Infinitely Losing My Edge
Yeah, I'm losing my edge.
I'm losing my edge.
The kids are coming up from behind.
I'm losing my edge.
I'm losing my edge to the kids from Luxembourg and from Sao Paulo.
But I was there.
I was there in 1968.
I was there at the first Can show in Cologne.
I'm losing my edge.
I'm losing my edge to the kids whose footsteps I hear when they get on the decks.
I'm losing my edge to the internet seekers who can tell me every member of every good group from 1962 to 1970.
I'm losing my edge.
To all the kids in Seoul and Tehran.
I'm losing my edge to the art-school Lagos kids in little jackets and borrowed nostalgia for the unremembered nineties.
I'm losing my edge.
I'm losing my edge.
I can hear the footsteps every night on the decks.
But I was there.
I was there in 1971 at the first Neu! practice in a loft in Düsseldorf.
I was working on the harpsichord sounds with much patience.
I was there when Holger Czukay started up his first band.
I told him, "Don't do it that way. You'll never make a dime."
I was there.
I was the first guy playing Slick Rick to the rap kids.
I played it at the Roxy.
Everybody thought I was crazy.
We all know.
I was there.
I was there.
I've never been wrong.
But I'm losing my edge to better-looking people with better ideas and more talent.
And they're actually really, really nice.
I'm losing my edge.
I heard you have a compilation of every good song ever done by anybody.
Every great song by 8 Eyed Spy. All the underground hits.
All Jerry's Kids tracks. I heard you have a vinyl of every Piero Umiliani record on German import.
I heard that you have a white label of every seminal grime hit - 1985, '86, '87.
I heard that you have a CD compilation of every good '50s cut and another box set from the '90s.

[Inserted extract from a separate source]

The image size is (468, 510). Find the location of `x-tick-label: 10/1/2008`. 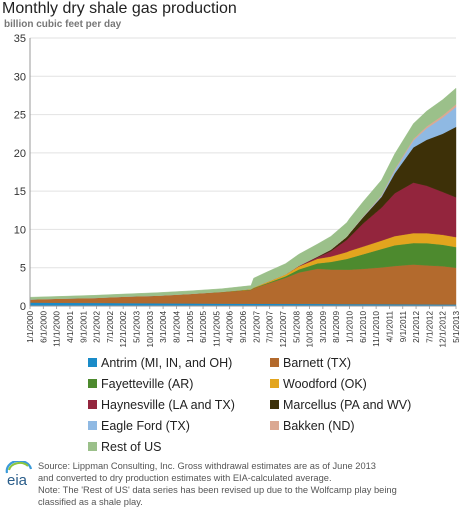

x-tick-label: 10/1/2008 is located at coordinates (310, 330).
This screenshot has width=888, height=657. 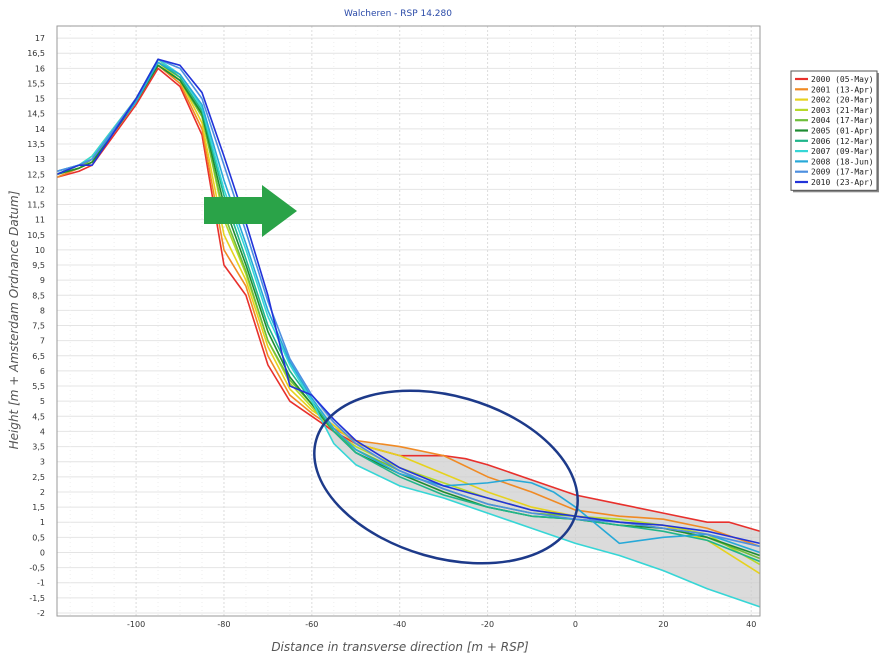 I want to click on arrow-icon, so click(x=250, y=211).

I hear you're buying a chamberlin and an organ and are throwing your macbook out the window because you want to make something real. You want to make a Bizarre Inc. record.

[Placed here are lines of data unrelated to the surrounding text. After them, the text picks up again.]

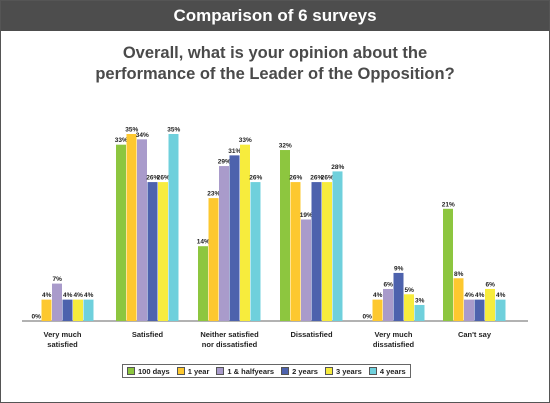 Image resolution: width=550 pixels, height=403 pixels. I want to click on legend-item-6: 4 years, so click(387, 371).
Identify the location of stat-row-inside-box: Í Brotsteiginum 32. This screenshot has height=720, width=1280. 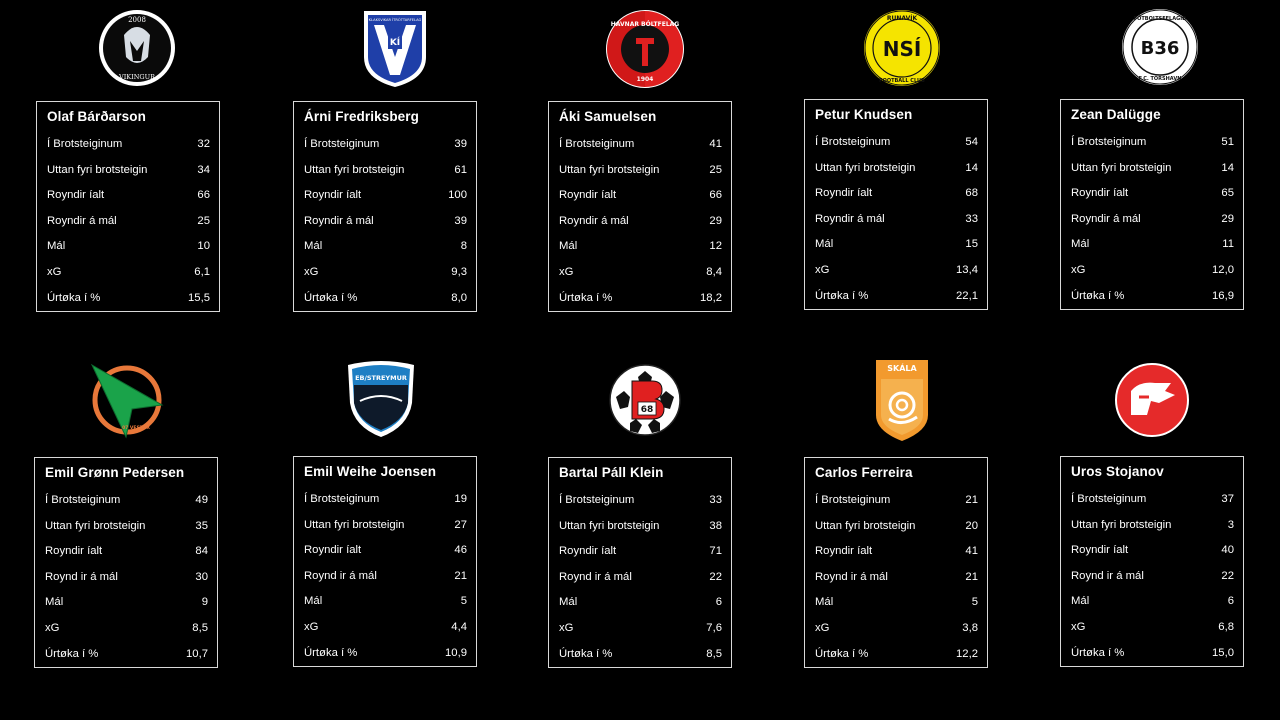
(128, 145).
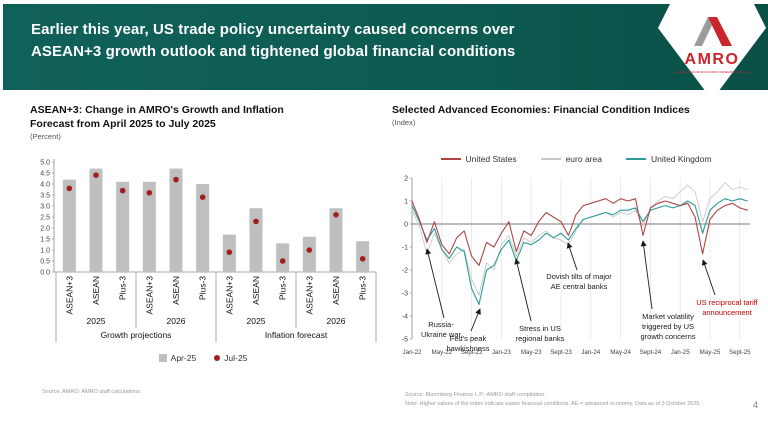  I want to click on series-line-united-kingdom, so click(580, 252).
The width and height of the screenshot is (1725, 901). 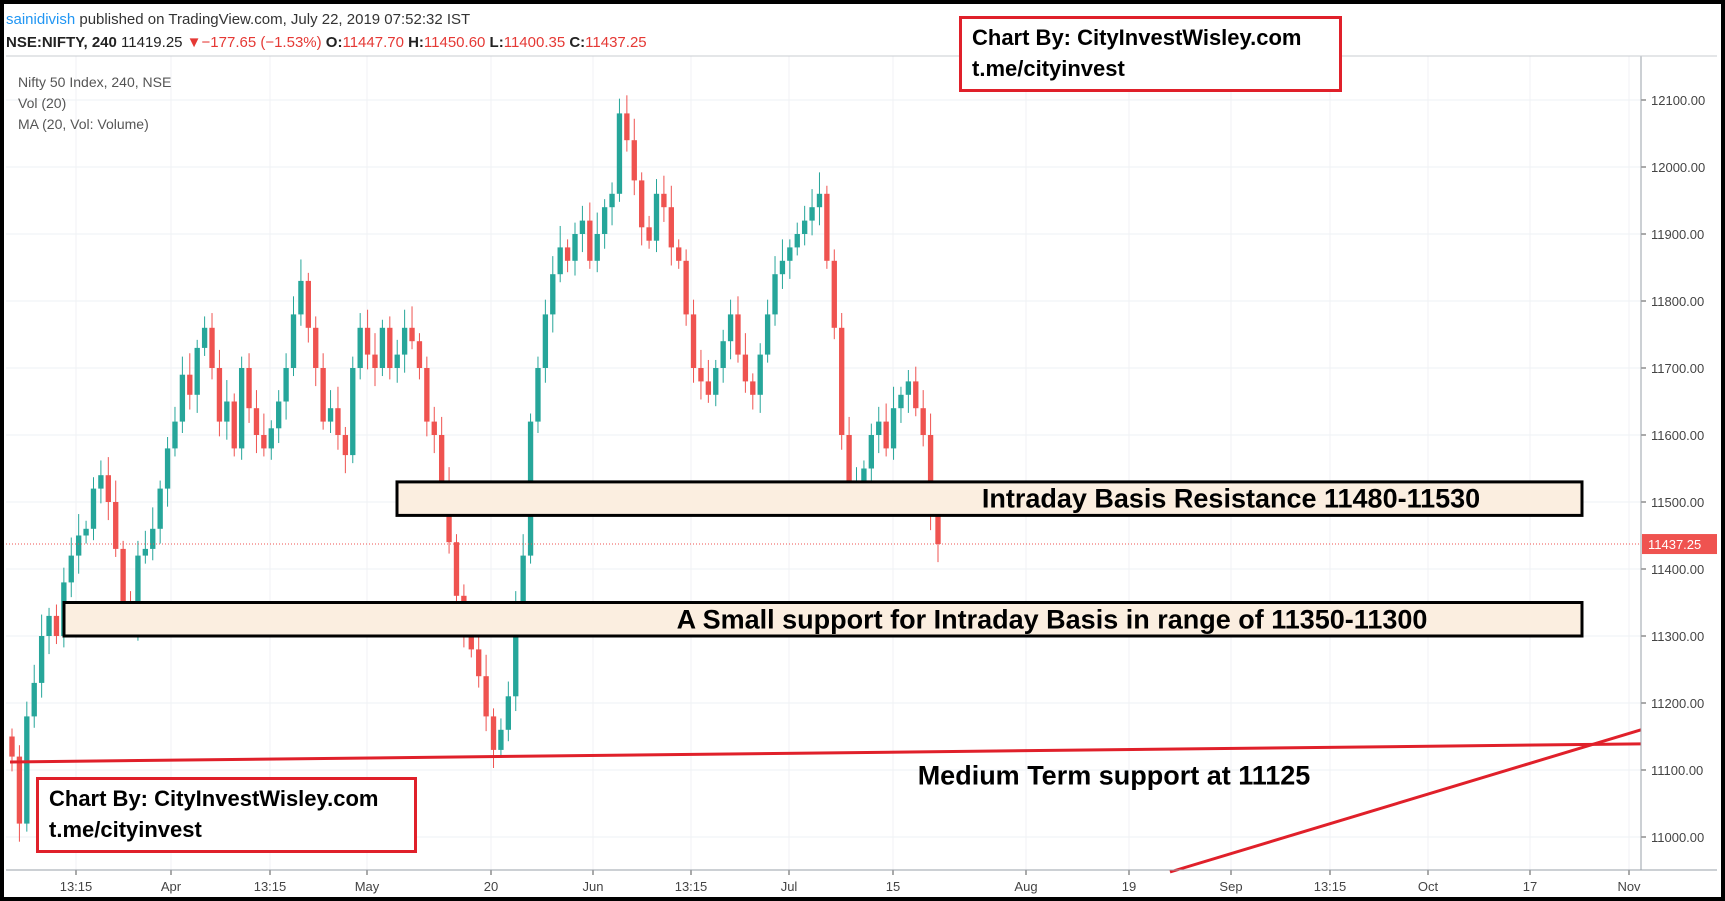 What do you see at coordinates (1678, 234) in the screenshot?
I see `y-tick-label: 11900.00` at bounding box center [1678, 234].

I hear that you and your band have sold your oboe and bought a chamberlin.
I hear that you and your band have sold your chamberlin and bought an oboe.
I hear everybody that you know is more relevant than everybody that I know.
But have you seen my records?
Grey Daturas,
Mr. Review,
Tears for Fears,
The Stooges,
Robert Görl,
The Searchers,
The Moleskins,
Jerry Gold Smith,
The Cowsills,
Barclay James Harvest,
Sandy B,
Jeff Mills,
Sam Rivers,
Fela Kuti,
Smog,
Black Bananas,
Angels of Light & Akron/Family,
Agitation Free,
Anakelly,
Strawberry Alarm Clock,
Hoover,
Lungfish,
The Move,
Scratch Acid,
Thee Headcoats,
The Litter,
Rites of Spring,
U.S. Maple,
Black Sheep,
Amon Düül,
Echospace,
Godley & Creme,
Gregory Isaacs,
Symarip,
Blossom Toes,
Amon Düül II,
Toni Rubio,
Electric Light Orchestra,
These Immortal Souls,
Pet Shop Boys,
Lucky Dragons,
Drexciya,
Drive Like Jehu,
Kool G Rap & DJ Polo,
The Fire Engines,
John Coltrane,
Porter Ricks,
Colin Newman,
Crooked Eye,
Minor Threat,
Teenage Jesus and the Jerks,
Barry Ungar,
LL Cool J,
Monolake,
the Slits,
The Music Machine,
Beasts of Bourbon,
Zero Boys,
Pussy Galore,
Glambeats Corp.,
Sister Nancy,
Bush Tetras,
One Last Wish,
Essential Logic, Essential Logic, Essential Logic, Essential Logic.
You don't know what you really want.
You don't know what you really want.
You don't know what you really want.
You don't know what you really want.
You don't know what you really want.
You don't know what you really want.
You don't know what you really want.
You don't know what you really want.
You don't know what you really want.
You don't know what you really want.
You don't know what you really want.
You don't know what you really want.
You don't know what you really want.
You don't know what you really want.
You don't know what you really want.